Use of Smart Phone and Mobile Applications

    Patients also are using smartphone applications, text reminders, blogs or online communities, and health websites to manage their health (Landry, 2015). This innovative approach requires that patients have additional skills to communicate with healthcare providers and understand their treatment plan. Thus, electronic health literacy must be an additional concern to the nurse. 

    Norman and Skinner (2006a) define e-health literacy as “the ability to seek, find, understand, and appraise health information from electronic sources and apply the knowledge gained to addressing or solving a health problem” (para. 6).These authors draw attention to the knowledge and complex skill set that is often taken for granted when people interact with technology to access and share information. 

    Nurses now must focus their attention on learning and usability issues, whether it begins in an acute care setting or at the population health level. E-health tools include digital resources designed to help patients, consumers, and caregivers find health information, store and manage their personal health information, make decisions, and manage their health (CDC, 2009).
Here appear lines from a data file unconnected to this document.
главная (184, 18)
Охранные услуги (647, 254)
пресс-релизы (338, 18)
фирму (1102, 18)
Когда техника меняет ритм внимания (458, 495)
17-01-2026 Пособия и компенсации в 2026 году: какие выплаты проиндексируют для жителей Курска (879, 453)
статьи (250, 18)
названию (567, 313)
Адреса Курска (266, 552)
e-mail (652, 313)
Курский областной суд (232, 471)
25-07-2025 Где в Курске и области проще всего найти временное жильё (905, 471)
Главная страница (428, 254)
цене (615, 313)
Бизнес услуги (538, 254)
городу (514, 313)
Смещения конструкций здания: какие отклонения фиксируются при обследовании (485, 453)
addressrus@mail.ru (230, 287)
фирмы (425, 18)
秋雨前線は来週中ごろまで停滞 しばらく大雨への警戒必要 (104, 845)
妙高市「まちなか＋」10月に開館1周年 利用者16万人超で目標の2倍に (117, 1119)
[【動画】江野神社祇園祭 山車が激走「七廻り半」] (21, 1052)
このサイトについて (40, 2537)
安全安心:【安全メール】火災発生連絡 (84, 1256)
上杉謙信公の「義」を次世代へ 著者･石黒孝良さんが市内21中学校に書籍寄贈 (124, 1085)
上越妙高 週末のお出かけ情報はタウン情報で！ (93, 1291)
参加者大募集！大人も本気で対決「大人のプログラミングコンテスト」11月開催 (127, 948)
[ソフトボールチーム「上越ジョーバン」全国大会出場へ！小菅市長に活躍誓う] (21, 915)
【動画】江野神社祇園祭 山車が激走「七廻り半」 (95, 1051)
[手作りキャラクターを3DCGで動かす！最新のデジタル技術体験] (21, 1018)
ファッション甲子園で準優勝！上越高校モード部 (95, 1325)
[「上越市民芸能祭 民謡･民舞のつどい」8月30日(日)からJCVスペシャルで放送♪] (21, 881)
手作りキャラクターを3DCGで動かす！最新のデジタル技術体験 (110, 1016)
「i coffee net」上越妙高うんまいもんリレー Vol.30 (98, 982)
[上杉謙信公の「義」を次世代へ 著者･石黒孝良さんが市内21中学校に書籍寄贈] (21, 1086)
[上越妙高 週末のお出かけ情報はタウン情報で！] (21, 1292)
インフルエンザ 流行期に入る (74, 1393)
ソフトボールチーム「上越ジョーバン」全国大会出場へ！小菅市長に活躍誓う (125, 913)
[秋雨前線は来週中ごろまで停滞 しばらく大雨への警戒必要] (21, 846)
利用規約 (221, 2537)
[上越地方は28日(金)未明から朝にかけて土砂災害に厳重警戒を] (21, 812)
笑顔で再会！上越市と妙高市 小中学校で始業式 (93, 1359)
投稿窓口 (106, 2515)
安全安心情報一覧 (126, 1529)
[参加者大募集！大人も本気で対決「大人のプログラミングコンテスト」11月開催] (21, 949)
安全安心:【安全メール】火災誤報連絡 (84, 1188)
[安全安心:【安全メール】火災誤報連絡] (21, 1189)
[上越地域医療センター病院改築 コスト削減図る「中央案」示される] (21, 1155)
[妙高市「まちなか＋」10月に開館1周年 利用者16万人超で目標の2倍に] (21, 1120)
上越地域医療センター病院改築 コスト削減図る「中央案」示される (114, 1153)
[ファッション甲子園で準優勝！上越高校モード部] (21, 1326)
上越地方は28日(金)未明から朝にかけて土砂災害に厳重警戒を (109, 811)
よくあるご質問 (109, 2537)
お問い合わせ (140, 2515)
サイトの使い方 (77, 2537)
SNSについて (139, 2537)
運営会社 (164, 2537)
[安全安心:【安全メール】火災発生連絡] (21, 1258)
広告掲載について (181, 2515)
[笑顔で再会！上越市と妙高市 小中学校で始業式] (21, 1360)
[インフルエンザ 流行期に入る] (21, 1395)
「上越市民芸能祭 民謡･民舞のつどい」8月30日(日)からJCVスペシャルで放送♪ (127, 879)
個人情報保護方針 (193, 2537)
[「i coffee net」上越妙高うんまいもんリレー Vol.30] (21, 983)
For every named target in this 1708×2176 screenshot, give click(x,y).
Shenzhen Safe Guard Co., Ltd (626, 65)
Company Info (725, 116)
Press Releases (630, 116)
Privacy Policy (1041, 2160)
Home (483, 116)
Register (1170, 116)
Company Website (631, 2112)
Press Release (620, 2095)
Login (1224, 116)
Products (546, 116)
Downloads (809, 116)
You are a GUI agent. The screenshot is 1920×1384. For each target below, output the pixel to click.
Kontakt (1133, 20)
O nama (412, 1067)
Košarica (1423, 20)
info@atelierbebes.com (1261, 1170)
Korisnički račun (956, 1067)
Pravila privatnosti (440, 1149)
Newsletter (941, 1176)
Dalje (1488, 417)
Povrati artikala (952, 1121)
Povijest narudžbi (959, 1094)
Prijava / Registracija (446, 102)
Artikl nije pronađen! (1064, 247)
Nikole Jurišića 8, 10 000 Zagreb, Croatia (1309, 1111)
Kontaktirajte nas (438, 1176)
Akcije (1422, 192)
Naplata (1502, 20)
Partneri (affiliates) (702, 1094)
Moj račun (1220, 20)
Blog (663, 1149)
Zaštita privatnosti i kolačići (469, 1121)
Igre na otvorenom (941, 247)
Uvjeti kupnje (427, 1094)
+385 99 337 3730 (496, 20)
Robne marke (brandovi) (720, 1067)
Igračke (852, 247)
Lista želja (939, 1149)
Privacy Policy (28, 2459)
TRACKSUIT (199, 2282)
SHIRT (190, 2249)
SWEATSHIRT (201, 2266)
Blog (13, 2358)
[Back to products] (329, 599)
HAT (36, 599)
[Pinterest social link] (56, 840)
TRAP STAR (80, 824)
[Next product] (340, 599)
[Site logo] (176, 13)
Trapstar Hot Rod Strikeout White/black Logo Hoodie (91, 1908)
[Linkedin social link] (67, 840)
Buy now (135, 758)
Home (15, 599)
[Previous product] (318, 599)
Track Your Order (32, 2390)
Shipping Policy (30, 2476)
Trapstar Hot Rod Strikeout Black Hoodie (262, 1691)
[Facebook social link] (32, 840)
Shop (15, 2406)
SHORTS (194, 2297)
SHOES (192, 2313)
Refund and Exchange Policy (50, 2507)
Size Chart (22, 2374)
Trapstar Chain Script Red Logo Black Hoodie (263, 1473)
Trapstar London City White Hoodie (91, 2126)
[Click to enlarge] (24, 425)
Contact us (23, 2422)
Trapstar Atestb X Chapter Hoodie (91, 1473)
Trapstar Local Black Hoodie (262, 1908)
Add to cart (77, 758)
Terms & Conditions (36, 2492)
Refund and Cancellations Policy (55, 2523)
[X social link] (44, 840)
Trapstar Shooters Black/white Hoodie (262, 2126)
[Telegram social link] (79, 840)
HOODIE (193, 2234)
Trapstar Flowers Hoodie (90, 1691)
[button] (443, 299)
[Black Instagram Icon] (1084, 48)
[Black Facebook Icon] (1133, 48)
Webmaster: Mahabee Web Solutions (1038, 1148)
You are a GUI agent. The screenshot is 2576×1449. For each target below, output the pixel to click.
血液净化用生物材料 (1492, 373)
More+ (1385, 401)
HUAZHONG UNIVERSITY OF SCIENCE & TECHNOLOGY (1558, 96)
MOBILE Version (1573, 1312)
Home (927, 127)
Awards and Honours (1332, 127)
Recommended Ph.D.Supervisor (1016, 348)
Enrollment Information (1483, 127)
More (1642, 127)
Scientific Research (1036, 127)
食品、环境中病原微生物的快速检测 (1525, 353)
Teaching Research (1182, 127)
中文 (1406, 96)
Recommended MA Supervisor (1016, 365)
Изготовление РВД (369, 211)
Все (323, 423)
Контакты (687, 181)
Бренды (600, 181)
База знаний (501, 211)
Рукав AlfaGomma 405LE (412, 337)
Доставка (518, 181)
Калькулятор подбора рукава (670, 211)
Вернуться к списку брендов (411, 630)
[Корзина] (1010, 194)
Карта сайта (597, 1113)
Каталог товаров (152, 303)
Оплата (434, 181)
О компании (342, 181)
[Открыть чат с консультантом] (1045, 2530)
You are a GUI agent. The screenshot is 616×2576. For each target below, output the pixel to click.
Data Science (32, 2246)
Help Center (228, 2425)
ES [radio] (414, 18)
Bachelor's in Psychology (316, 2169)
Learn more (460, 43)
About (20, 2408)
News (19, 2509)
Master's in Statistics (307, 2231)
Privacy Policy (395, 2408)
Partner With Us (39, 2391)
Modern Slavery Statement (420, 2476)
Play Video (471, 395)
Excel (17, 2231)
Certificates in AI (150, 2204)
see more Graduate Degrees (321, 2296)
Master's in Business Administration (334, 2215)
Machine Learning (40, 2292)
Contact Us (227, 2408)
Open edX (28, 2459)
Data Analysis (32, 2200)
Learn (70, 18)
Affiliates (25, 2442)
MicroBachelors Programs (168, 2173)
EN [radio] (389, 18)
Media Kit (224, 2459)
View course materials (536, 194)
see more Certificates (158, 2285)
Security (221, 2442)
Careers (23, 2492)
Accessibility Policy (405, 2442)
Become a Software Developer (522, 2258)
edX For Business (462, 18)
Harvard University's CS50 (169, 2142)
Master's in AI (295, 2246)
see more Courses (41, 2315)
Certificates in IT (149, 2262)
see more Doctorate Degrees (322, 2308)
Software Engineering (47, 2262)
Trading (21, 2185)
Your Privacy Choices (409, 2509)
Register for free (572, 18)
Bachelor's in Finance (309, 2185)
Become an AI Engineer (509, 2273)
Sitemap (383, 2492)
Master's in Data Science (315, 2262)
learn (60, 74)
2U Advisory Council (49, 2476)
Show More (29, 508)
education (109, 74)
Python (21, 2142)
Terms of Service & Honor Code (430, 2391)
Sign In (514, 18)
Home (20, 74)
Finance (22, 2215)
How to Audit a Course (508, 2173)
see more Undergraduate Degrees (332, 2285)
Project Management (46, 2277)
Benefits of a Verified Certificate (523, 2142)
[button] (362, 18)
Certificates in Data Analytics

    The use of e-health tools and interventions by healthcare professionals and patients appears to hold promise for increasing transparency and expanding both parties' knowledge base. Like health literacy, however, e-health literacy levels are complex and can change based on technological advances. 

    Therefore, undertaking an assessment of not only health literacy but also e-health literacy is an important action the nurse can take to determine whether the use of technology will be useful or detrimental to the client's understanding of health information (Brega et al., 2015 ; Collins, Currie, Bakken, Vawdrey, & Stone, 2012; Neter & Brainin, 2012).